Nazis im Nahbereich: Mit Rechten leben

Hamburg, Bremen oder Hannover sind nicht Chemnitz. Aber auch hier gibt es Rechte in einflussreichen Positionen – und in allernächster Nähe: als Lehrer, Chorleiter, Onkel.

Rechte unterwegs: Zwei Teilnehmer der Hamburger „Merkel muss weg“-Demo vom März dieses Jahres gehen mit einer Fahne zum Treffpunkt vor dem Bahnhof Dammtor. Foto: dpa

HAMBURG taz | Sie kommen nicht aus dem Nichts. Sie sind kein Niemand. Sie verteilen Geld und schaffen Räume. Sie unterrichten, ordnen an, befehlen oder leiten. Die neuen Rechten kommen aus der Mitte der Gesellschaft, nicht vom Rand. Und an den Rändern entscheidet sich auch nicht allein die politische Entwicklung der Republik.

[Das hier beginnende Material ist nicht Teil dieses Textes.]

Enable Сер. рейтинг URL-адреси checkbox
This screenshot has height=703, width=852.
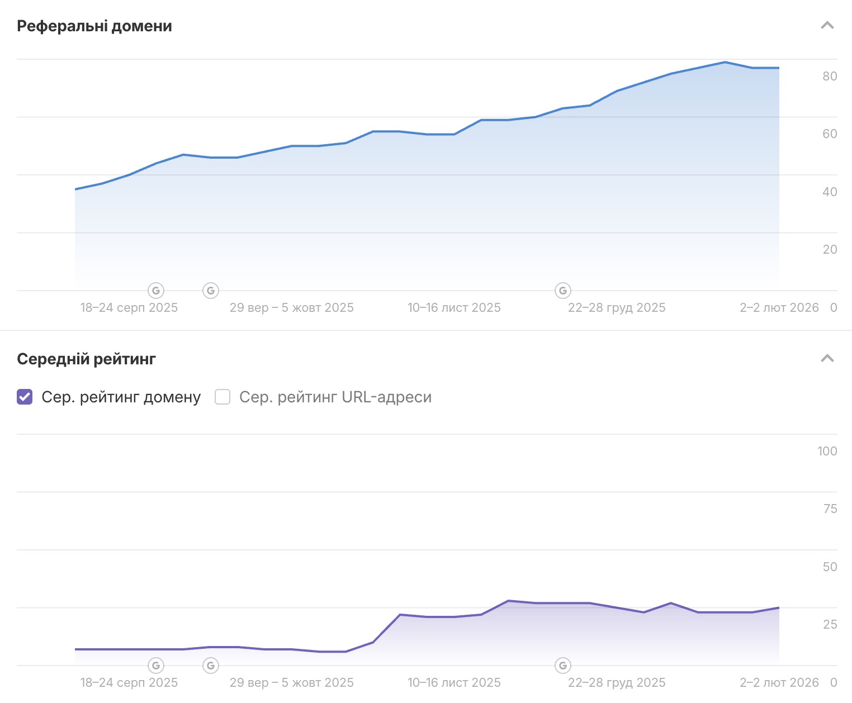(223, 397)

Die gesellschaftliche Mitte trägt die Verantwortung mit – und sie driftet nach rechts.

In den vergangenen Jahren dürfte die Begegnung mit „Ich bin ja kein Rassist, aber …“-Personen oder „Ich bin kein Nazi, aber man muss doch mal sagen dürfen“-Typen bei den meisten Menschen keine Seltenheit gewesen sein. Sie sind unsere Eltern, Verwandte, Freunde, Kollegen, Kumpels und Vereinsfreunde. Mal im gediegenen Ton, mal mit lautstarkem Gebrüll wird da erklärt, dass die Politik die eigenen Leute vergessen hat, Randgruppen bevorzugt, die „Asylanten“ die innere Sicherheit gefährden, die Feministen es zu weit treiben, dass die falschen Menschen zu viel staatliche Hilfe bekommen, und und und …

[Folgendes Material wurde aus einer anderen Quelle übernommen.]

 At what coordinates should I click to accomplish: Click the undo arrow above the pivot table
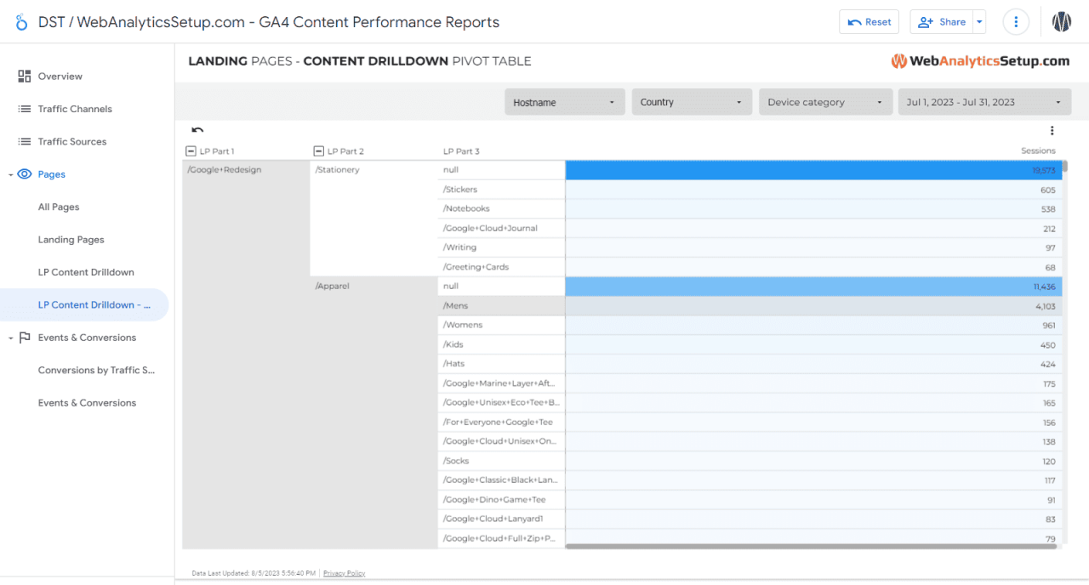197,130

Die vermeintlichen Wutbürger sind nicht irgendwo anders, sie sind unter uns – und wir sind es auch manchmal selbst. Die in dieser Wochen vorgestellte Studie der Bertelsmann-Stiftung über populistische Einstellungen belegt, dass etwa jeder dritte Bundesbürger „populistisch eingestellt“ ist – 30,4 Prozent. Das seien knapp vier Prozent mehr als im „Populismusbarometer“ des Vorjahres, heben die Forscher vom Wissenschaftszentrum Berlin hervor, die für die Stiftung in Mai und August jeweils 3.400 Wahlberechtigte befragten. Im privaten Umfeld könnte man jetzt abzählen.

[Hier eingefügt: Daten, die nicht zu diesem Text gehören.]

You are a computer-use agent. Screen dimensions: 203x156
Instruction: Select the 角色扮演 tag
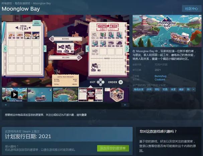point(138,89)
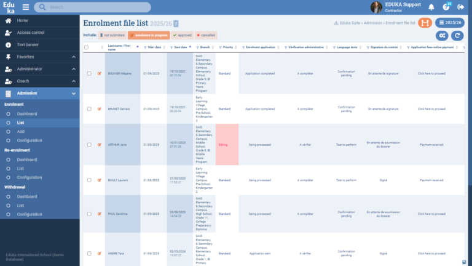Toggle the 'approved' include filter
The height and width of the screenshot is (266, 472).
pos(182,36)

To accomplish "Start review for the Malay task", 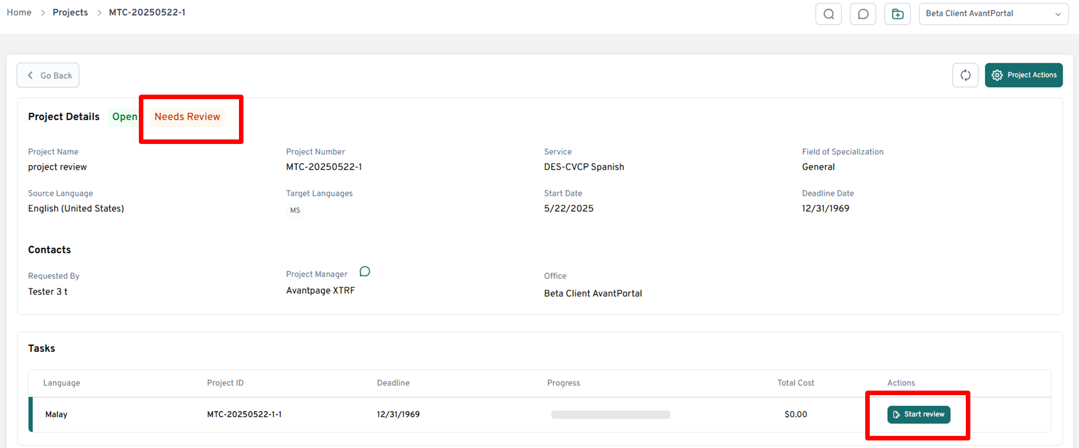I will (918, 414).
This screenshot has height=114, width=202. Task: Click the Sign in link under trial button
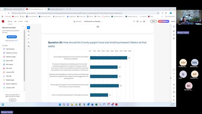tap(16, 41)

Die Wutbürger sind unter uns

Und auch alternative Lebenskonzepte schützen bekanntlich nicht vor rechten Ressentiments. Beim Kinderarzt im Szeneviertel wird da nach der Mutter gefragt, wenn der Vater das kranke Kind bringt. In der links-grünen Männerrunde wird gewitzelt, dass die Veganerin ja schon gerne mal ein Fleisch in sich haben würde. In trauter Runde im Park wird sich über die osteuropäischen Obdachlosen beschwert. Auch die Bio-Boheme ist schon lange nicht mehr frei von der „rohen Bürgerlichkeit“.

In der letzte Studie der seit zehn Jahren laufenden Langzeituntersuchung zur „gruppenbezogenen Menschenfeindlichkeit“ warnte der Erziehungswissenschaftler Wilhelm Heitmeyer vor dieser „Entkultivierung des Bürgertums“. Dieser Prozess offenbare sich im Auftreten und der Art, wie Personen versuchen, ihre eigenen Ziele mit „rabiaten Mitteln“ durchzusetzen, schrieb Heitmeyer bereits 2012. Die „sozialen Privilegien“ würden auch mit der Abwertung und Ausgrenzung „nutzloser“ und „kulturfremder“ Gruppen hart verteidigt. „Die angebliche Liberalität der höheren Einkommensgruppen erodiert“, prognostizierte er.

Acht Jahren später treiben in Norddeutschland Akteure der neuen Rechten diese rohe Bürgerlichkeit weiter voran. Der Ausgang dieses Prozesses: unklar.